Ci sentiamo di esprimere il più sentito e profondo dolore per l’orribile uccisione dei tre ragazzi israeliani rapiti e uccisi lo scorso 12 giugno in Cisgiordania. Nello stesso identico modo esprimiamo il più sentito e profondo dolore perché che da quel momento almeno 10 palestinesi sono stati orribilmente uccisi (tra cui 4 ragazzi da 7 a 23 anni), 566 arrestati (tra questi anche donne incinte, bambini, vecchi, 20 deputati, giornalisti, studenti universitari), 791 case attaccate e depredate, la città di Gaza bombardata 3 volte. Solo durante i primi 10 giorni di giugno ben 17 minorenni palestinesi (il più piccolo ha 13 anni e il più grande 17) sono stati rapiti e incarcerati senza motivo..

Tutto questo è avvenuto, come sempre, con un’enorme cassa di risonanza e moto di indignazione rispetto alle vicende che vedono vittima Israele, e nel silenzio più assordante che accompagna gli indicibili soprusi e ingiustizie che il popolo palestinese subisce quotidianamente, in nome di un sempre più malcelato alibi di sicurezza.

Siamo convinti che, se si vogliono gettare piccoli semi di una pace percorribile, sia indispensabile imparare a comprendere a fondo radici, fatti, comportamenti e responsabilità del conflitto tra Israele e Palestina, per quanto complesso possa essere.

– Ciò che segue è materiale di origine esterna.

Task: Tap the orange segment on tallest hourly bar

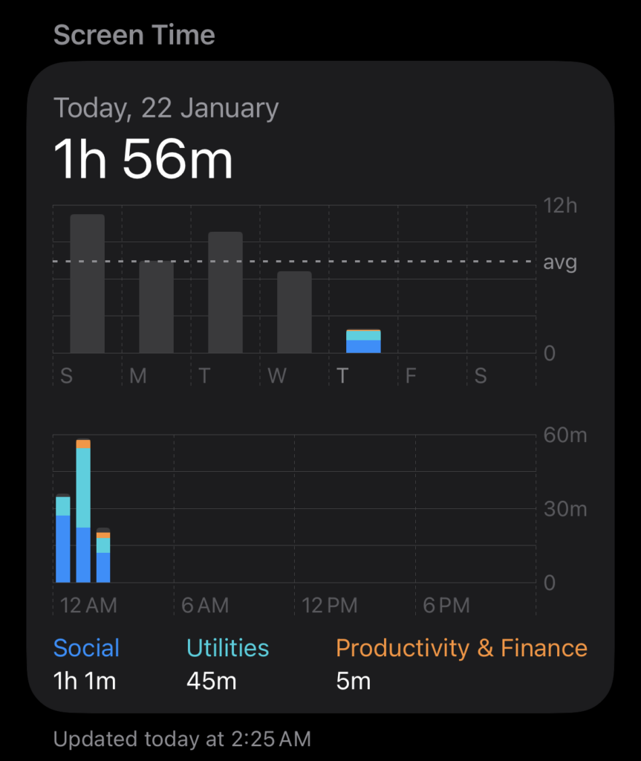Action: click(x=83, y=444)
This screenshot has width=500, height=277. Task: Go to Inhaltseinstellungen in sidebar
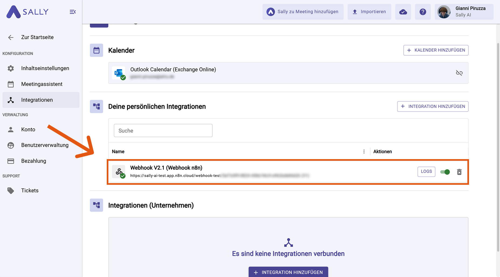[45, 68]
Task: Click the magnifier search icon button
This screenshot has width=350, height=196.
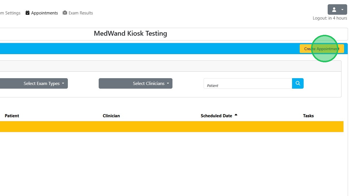Action: tap(298, 84)
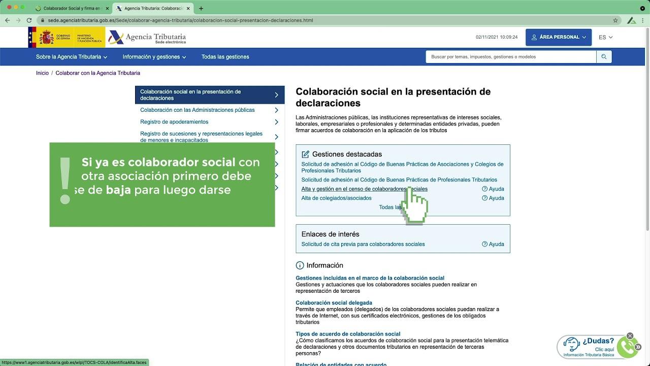Open Solicitud de cita previa para colaboradores sociales
Image resolution: width=650 pixels, height=366 pixels.
pos(362,244)
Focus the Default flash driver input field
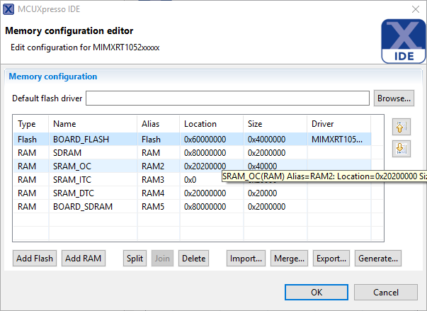This screenshot has width=427, height=311. [227, 98]
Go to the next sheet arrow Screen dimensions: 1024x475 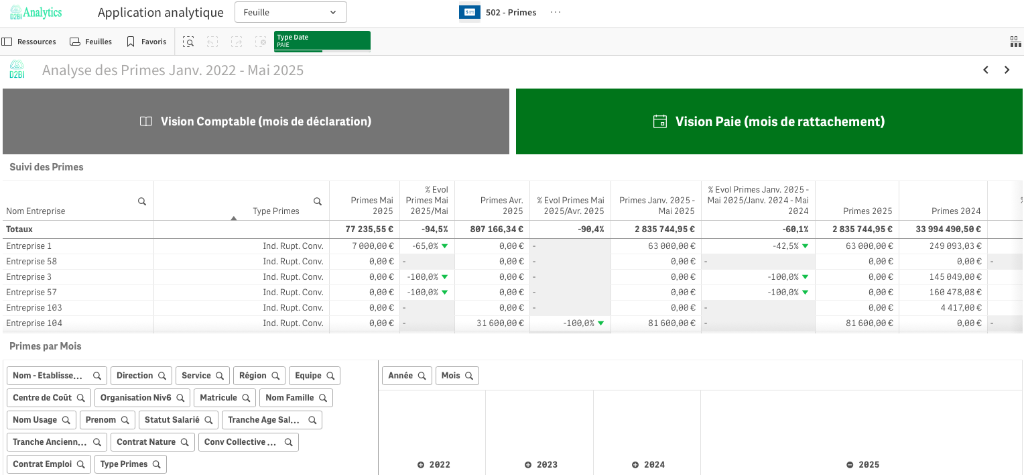(1007, 70)
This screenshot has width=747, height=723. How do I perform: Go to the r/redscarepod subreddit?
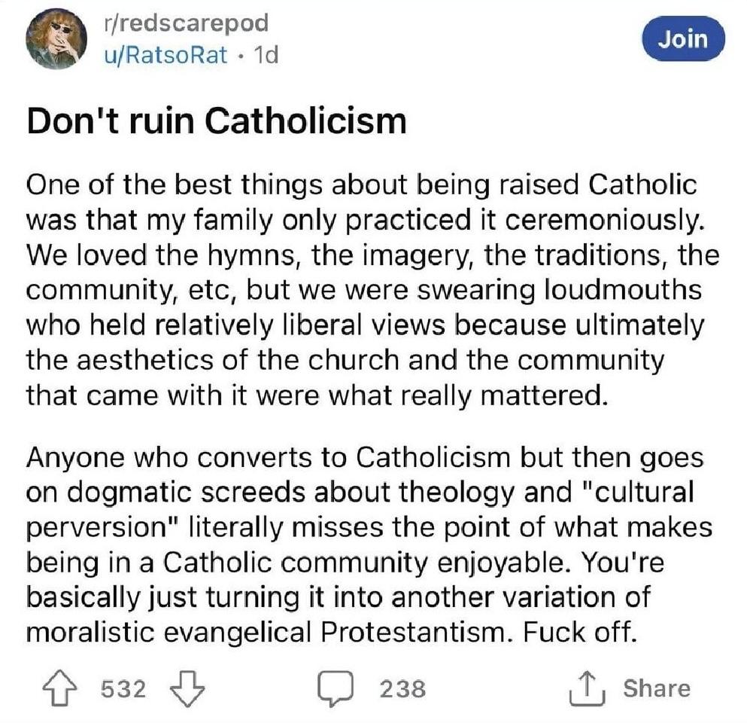coord(187,23)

Perché questo accada diventa però imprescindibile un sistema di informazione pubblica che sia più professionale, oggettivo e indipendente, non fazioso, che sia all’altezza di quel ruolo così delicato.

Senza un’informazione libera e imparziale resteremo sempre in balia dell’onda emotiva del momento, nell’unica versione resa fruibile, che è quella sapientemente pilotata dal più forte, senza sapere mai che cosa c’è dietro. Senza riuscire più ad accorgerci che è sempre l’ingiustizia a richiamare nuova ingiustizia, l’odio a ispirare nuovo odio, fino a che uno dei due “mali assoluti” non sarà definitivamente debellato.

Attenzione. Comprendere non significa in alcun modo giustificare atti inqualificabili come la barbara uccisione dei tre ragazzi israeliani o quella altrettanto barbara dei dieci ragazzi palestinesi. Significa affrontare alla base il problema e individuare, con l’appoggio di un’opinione pubblica correttamente informata, percorsi di pace che restituiscano giustizia, dignità e libertà a coloro ai quali è stata sottratta.